[[ Dataset, beginning ]]

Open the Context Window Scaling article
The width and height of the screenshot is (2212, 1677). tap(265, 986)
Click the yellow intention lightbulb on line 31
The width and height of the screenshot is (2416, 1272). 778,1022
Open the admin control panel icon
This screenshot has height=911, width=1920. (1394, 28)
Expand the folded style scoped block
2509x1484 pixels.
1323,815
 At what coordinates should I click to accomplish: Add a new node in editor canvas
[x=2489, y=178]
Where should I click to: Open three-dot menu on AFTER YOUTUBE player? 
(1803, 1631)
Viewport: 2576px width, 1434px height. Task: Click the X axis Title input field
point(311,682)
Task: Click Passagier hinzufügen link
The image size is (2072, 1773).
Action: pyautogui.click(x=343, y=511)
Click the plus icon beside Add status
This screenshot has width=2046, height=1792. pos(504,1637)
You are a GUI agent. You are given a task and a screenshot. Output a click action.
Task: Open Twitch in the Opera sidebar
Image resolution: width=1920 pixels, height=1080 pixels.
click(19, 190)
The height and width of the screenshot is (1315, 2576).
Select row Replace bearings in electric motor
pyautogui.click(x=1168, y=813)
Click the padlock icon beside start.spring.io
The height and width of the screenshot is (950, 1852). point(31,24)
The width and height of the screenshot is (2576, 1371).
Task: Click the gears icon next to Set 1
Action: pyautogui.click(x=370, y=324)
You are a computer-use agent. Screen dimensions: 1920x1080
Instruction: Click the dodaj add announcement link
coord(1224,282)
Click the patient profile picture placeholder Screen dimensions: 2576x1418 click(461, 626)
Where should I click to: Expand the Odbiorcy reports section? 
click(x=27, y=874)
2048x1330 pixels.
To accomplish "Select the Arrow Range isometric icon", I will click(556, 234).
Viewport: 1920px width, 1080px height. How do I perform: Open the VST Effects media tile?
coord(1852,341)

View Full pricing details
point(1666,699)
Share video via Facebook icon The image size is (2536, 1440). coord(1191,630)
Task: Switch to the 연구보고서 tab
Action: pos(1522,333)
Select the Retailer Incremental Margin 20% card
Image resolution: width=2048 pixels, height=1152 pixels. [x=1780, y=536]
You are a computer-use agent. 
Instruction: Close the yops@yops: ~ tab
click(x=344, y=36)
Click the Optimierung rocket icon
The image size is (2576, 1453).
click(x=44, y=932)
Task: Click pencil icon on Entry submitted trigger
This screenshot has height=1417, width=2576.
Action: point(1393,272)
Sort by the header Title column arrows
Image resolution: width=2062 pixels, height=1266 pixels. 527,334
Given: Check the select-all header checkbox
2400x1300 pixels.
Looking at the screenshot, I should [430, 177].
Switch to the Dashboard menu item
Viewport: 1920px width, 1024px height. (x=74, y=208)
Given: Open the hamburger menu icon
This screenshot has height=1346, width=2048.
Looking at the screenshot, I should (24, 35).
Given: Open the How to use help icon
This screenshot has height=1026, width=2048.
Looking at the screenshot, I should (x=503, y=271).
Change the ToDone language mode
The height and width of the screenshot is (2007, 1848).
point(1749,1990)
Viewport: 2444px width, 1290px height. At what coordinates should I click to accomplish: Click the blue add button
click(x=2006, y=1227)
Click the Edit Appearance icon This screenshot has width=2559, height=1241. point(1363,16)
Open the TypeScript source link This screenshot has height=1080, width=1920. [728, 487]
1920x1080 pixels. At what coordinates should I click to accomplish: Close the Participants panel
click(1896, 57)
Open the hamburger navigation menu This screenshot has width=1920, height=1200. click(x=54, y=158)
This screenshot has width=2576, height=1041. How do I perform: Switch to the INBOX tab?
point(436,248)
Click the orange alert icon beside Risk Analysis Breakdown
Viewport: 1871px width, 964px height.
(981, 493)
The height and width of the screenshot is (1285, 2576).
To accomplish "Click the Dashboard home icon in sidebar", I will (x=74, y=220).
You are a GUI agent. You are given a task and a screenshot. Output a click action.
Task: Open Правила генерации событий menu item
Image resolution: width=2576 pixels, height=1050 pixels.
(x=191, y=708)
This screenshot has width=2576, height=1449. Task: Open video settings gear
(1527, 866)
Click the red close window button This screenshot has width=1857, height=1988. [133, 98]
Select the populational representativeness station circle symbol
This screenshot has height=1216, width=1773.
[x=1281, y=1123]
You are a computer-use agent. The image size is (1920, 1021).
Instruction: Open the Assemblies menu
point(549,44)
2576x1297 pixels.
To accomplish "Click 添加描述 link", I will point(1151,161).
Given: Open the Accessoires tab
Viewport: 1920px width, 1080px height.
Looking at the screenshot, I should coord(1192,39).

[[ Dataset, end ]]

> Work task:
Extract every line above exactly as it stands.

> Task answer:
Open the Context Window Scaling article
The width and height of the screenshot is (2212, 1677). tap(265, 986)
Click the yellow intention lightbulb on line 31
The width and height of the screenshot is (2416, 1272). 778,1022
Open the admin control panel icon
This screenshot has height=911, width=1920. (1394, 28)
Expand the folded style scoped block
2509x1484 pixels.
1323,815
 At what coordinates should I click to accomplish: Add a new node in editor canvas
[x=2489, y=178]
Where should I click to: Open three-dot menu on AFTER YOUTUBE player? 
(1803, 1631)
Viewport: 2576px width, 1434px height. Task: Click the X axis Title input field
point(311,682)
Task: Click Passagier hinzufügen link
The image size is (2072, 1773).
Action: pyautogui.click(x=343, y=511)
Click the plus icon beside Add status
This screenshot has width=2046, height=1792. pos(504,1637)
You are a GUI agent. You are given a task and a screenshot. Output a click action.
Task: Open Twitch in the Opera sidebar
Image resolution: width=1920 pixels, height=1080 pixels.
click(19, 190)
The height and width of the screenshot is (1315, 2576).
Select row Replace bearings in electric motor
pyautogui.click(x=1168, y=813)
Click the padlock icon beside start.spring.io
The height and width of the screenshot is (950, 1852). point(31,24)
The width and height of the screenshot is (2576, 1371).
Task: Click the gears icon next to Set 1
Action: pyautogui.click(x=370, y=324)
You are a computer-use agent. Screen dimensions: 1920x1080
Instruction: Click the dodaj add announcement link
coord(1224,282)
Click the patient profile picture placeholder Screen dimensions: 2576x1418 click(461, 626)
Where should I click to: Expand the Odbiorcy reports section? 
click(x=27, y=874)
2048x1330 pixels.
To accomplish "Select the Arrow Range isometric icon", I will click(556, 234).
Viewport: 1920px width, 1080px height. How do I perform: Open the VST Effects media tile?
coord(1852,341)

View Full pricing details
point(1666,699)
Share video via Facebook icon The image size is (2536, 1440). coord(1191,630)
Task: Switch to the 연구보고서 tab
Action: pos(1522,333)
Select the Retailer Incremental Margin 20% card
Image resolution: width=2048 pixels, height=1152 pixels. [x=1780, y=536]
You are a computer-use agent. 
Instruction: Close the yops@yops: ~ tab
click(x=344, y=36)
Click the Optimierung rocket icon
The image size is (2576, 1453).
click(x=44, y=932)
Task: Click pencil icon on Entry submitted trigger
This screenshot has height=1417, width=2576.
Action: point(1393,272)
Sort by the header Title column arrows
Image resolution: width=2062 pixels, height=1266 pixels. 527,334
Given: Check the select-all header checkbox
2400x1300 pixels.
Looking at the screenshot, I should [430, 177].
Switch to the Dashboard menu item
Viewport: 1920px width, 1024px height. (x=74, y=208)
Given: Open the hamburger menu icon
This screenshot has height=1346, width=2048.
Looking at the screenshot, I should (24, 35).
Given: Open the How to use help icon
This screenshot has height=1026, width=2048.
Looking at the screenshot, I should (x=503, y=271).
Change the ToDone language mode
The height and width of the screenshot is (2007, 1848).
point(1749,1990)
Viewport: 2444px width, 1290px height. At what coordinates should I click to accomplish: Click the blue add button
click(x=2006, y=1227)
Click the Edit Appearance icon This screenshot has width=2559, height=1241. point(1363,16)
Open the TypeScript source link This screenshot has height=1080, width=1920. [728, 487]
1920x1080 pixels. At what coordinates should I click to accomplish: Close the Participants panel
click(1896, 57)
Open the hamburger navigation menu This screenshot has width=1920, height=1200. click(x=54, y=158)
This screenshot has width=2576, height=1041. How do I perform: Switch to the INBOX tab?
point(436,248)
Click the orange alert icon beside Risk Analysis Breakdown
Viewport: 1871px width, 964px height.
(981, 493)
The height and width of the screenshot is (1285, 2576).
To accomplish "Click the Dashboard home icon in sidebar", I will (x=74, y=220).
You are a GUI agent. You are given a task and a screenshot. Output a click action.
Task: Open Правила генерации событий menu item
Image resolution: width=2576 pixels, height=1050 pixels.
(x=191, y=708)
This screenshot has width=2576, height=1449. Task: Open video settings gear
(1527, 866)
Click the red close window button This screenshot has width=1857, height=1988. [133, 98]
Select the populational representativeness station circle symbol
This screenshot has height=1216, width=1773.
[x=1281, y=1123]
You are a computer-use agent. The image size is (1920, 1021).
Instruction: Open the Assemblies menu
point(549,44)
2576x1297 pixels.
To accomplish "Click 添加描述 link", I will point(1151,161).
Given: Open the Accessoires tab
Viewport: 1920px width, 1080px height.
Looking at the screenshot, I should coord(1192,39).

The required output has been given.